## Set task
Count the lines in the material below that contain the string "coord", and reply with the number alone.

begin Records shown

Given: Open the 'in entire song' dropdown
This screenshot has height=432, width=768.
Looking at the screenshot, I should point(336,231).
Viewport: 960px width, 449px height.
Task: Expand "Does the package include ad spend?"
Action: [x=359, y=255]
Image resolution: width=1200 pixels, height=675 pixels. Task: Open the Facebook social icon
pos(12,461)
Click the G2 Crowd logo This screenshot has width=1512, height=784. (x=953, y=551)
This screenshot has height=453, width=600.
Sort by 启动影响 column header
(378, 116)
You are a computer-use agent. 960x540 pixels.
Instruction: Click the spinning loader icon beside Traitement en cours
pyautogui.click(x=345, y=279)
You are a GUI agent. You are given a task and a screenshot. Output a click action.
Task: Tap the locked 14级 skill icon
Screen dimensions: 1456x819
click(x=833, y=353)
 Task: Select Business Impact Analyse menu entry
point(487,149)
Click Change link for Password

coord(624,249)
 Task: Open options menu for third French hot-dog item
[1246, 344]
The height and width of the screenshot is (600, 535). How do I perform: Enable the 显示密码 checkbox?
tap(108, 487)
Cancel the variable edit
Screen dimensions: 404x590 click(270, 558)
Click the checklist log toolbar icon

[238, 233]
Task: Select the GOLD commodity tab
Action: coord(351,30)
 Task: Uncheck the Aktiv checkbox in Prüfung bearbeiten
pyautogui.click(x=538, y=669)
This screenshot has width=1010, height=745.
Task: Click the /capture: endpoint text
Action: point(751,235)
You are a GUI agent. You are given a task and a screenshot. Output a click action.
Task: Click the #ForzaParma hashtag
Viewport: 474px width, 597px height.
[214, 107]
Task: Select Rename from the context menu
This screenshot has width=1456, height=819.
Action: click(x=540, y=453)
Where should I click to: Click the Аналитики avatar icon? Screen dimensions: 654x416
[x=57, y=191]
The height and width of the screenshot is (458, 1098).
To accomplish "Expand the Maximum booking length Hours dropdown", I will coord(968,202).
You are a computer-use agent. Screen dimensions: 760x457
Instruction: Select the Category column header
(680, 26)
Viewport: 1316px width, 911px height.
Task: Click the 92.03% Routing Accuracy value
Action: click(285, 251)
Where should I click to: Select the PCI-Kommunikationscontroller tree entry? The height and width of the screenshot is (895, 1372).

end Records shown

## Result of this task
3